* **WHAT THE EXERCISE ASKS**: Copy out each line below exactly as it appears.

* **INFORMATION GIVEN**:
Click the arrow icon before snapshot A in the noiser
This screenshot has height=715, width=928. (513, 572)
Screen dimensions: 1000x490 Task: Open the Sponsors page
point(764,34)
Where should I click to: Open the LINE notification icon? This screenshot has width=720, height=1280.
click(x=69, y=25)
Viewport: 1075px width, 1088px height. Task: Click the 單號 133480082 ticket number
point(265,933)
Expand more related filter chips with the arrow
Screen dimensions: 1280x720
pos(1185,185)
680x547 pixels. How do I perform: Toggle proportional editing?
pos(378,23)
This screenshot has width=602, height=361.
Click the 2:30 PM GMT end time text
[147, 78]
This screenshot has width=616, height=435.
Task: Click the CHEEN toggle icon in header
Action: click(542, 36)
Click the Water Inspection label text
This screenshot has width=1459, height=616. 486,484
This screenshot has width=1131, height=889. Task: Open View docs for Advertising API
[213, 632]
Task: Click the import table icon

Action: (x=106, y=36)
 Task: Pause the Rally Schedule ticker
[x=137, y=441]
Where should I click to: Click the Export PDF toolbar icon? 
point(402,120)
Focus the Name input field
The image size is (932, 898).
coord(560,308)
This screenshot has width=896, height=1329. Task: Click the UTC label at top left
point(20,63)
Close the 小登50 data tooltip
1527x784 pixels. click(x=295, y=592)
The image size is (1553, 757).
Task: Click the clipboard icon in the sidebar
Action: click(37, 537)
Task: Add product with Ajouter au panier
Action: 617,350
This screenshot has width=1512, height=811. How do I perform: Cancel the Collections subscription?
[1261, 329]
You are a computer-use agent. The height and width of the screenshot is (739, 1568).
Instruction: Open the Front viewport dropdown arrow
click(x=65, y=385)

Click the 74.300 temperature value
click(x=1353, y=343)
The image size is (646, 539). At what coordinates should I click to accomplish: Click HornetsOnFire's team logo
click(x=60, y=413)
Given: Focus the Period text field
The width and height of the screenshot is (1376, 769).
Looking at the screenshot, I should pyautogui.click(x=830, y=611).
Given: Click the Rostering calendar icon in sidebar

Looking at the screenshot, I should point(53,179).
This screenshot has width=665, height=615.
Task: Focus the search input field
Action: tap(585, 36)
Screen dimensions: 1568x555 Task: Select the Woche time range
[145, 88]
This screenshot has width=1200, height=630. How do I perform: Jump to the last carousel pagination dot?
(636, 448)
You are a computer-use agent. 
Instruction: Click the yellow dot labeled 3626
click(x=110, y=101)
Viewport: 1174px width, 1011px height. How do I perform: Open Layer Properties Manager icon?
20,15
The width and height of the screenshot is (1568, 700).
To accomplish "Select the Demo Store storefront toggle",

* **SOLUTION TO THIS TASK**:
Click the arrow icon before snapshot A in the noiser
This screenshot has height=715, width=928. (513, 572)
Screen dimensions: 1000x490 Task: Open the Sponsors page
point(764,34)
Where should I click to: Open the LINE notification icon? This screenshot has width=720, height=1280.
click(x=69, y=25)
Viewport: 1075px width, 1088px height. Task: Click the 單號 133480082 ticket number
point(265,933)
Expand more related filter chips with the arrow
Screen dimensions: 1280x720
pos(1185,185)
680x547 pixels. How do I perform: Toggle proportional editing?
pos(378,23)
This screenshot has width=602, height=361.
Click the 2:30 PM GMT end time text
[147, 78]
This screenshot has width=616, height=435.
Task: Click the CHEEN toggle icon in header
Action: click(542, 36)
Click the Water Inspection label text
This screenshot has width=1459, height=616. 486,484
This screenshot has width=1131, height=889. Task: Open View docs for Advertising API
[213, 632]
Task: Click the import table icon

Action: (x=106, y=36)
 Task: Pause the Rally Schedule ticker
[x=137, y=441]
Where should I click to: Click the Export PDF toolbar icon? 
point(402,120)
Focus the Name input field
The image size is (932, 898).
coord(560,308)
This screenshot has width=896, height=1329. Task: Click the UTC label at top left
point(20,63)
Close the 小登50 data tooltip
1527x784 pixels. click(x=295, y=592)
The image size is (1553, 757).
Task: Click the clipboard icon in the sidebar
Action: click(37, 537)
Task: Add product with Ajouter au panier
Action: 617,350
This screenshot has width=1512, height=811. How do I perform: Cancel the Collections subscription?
[1261, 329]
You are a computer-use agent. The height and width of the screenshot is (739, 1568).
Instruction: Open the Front viewport dropdown arrow
click(x=65, y=385)

Click the 74.300 temperature value
click(x=1353, y=343)
The image size is (646, 539). At what coordinates should I click to accomplish: Click HornetsOnFire's team logo
click(x=60, y=413)
Given: Focus the Period text field
The width and height of the screenshot is (1376, 769).
Looking at the screenshot, I should pyautogui.click(x=830, y=611).
Given: Click the Rostering calendar icon in sidebar

Looking at the screenshot, I should point(53,179).
This screenshot has width=665, height=615.
Task: Focus the search input field
Action: tap(585, 36)
Screen dimensions: 1568x555 Task: Select the Woche time range
[145, 88]
This screenshot has width=1200, height=630. How do I perform: Jump to the last carousel pagination dot?
(636, 448)
You are a computer-use agent. 
Instruction: Click the yellow dot labeled 3626
click(x=110, y=101)
Viewport: 1174px width, 1011px height. How do I perform: Open Layer Properties Manager icon?
20,15
The width and height of the screenshot is (1568, 700).
To accomplish "Select the Demo Store storefront toggle",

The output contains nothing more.